BEGIN Excerpted records

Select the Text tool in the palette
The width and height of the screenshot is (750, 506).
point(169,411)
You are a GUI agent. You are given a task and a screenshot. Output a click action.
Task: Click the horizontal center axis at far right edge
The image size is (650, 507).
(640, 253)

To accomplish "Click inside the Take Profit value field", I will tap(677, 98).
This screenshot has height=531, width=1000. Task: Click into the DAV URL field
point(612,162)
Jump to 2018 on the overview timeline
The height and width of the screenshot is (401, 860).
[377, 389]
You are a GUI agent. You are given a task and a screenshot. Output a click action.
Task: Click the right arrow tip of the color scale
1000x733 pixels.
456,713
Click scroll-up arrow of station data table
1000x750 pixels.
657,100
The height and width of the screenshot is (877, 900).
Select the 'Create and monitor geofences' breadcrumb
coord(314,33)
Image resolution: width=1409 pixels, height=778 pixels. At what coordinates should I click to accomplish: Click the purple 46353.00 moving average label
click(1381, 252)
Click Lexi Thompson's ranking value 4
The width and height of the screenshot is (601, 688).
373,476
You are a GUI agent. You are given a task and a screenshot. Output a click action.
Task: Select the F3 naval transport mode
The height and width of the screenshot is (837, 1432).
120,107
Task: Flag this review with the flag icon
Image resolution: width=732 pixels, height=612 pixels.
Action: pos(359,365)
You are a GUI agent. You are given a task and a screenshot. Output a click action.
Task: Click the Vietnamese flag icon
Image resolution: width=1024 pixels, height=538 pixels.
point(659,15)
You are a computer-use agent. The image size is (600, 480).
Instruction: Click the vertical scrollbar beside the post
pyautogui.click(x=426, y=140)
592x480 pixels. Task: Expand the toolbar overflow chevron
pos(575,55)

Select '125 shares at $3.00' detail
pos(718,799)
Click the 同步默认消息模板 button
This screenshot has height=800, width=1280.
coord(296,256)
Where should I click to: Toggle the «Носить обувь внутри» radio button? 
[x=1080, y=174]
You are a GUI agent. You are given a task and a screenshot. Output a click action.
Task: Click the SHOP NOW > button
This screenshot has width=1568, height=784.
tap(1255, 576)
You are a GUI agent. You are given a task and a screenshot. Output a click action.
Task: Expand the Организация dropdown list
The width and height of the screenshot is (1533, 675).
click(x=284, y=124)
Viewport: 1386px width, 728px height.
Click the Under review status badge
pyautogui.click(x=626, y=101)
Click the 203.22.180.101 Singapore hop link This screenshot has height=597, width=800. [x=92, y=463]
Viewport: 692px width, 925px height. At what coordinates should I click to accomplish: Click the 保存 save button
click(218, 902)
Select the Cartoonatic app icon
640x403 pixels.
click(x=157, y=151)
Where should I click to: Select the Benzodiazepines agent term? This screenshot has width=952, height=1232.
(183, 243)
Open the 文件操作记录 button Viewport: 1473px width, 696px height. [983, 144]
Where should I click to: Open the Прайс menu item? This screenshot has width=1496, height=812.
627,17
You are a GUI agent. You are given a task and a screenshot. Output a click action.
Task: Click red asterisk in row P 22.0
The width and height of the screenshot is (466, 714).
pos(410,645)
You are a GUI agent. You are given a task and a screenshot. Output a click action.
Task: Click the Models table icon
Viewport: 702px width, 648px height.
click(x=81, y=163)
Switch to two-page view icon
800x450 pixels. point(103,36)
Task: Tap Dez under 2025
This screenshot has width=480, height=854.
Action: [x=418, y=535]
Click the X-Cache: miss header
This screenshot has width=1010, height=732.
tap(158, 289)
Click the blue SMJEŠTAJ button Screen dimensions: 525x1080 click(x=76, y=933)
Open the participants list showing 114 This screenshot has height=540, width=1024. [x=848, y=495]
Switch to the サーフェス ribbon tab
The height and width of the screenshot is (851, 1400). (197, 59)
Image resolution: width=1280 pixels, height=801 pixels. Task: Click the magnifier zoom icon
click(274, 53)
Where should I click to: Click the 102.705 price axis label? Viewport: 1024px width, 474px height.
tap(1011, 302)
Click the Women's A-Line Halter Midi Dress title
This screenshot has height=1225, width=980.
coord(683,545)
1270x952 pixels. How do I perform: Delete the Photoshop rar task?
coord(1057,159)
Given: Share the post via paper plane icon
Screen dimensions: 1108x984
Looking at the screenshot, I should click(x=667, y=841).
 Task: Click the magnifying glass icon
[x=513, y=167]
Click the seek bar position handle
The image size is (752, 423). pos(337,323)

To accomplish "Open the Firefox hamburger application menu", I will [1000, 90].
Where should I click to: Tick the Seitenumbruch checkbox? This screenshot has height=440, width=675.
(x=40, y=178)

END Excerpted records

Using the data above, return each line that includes the word "list".

(Finished exercise):
Task: Expand the Организация dropdown list
Open the participants list showing 114 This screenshot has height=540, width=1024. [x=848, y=495]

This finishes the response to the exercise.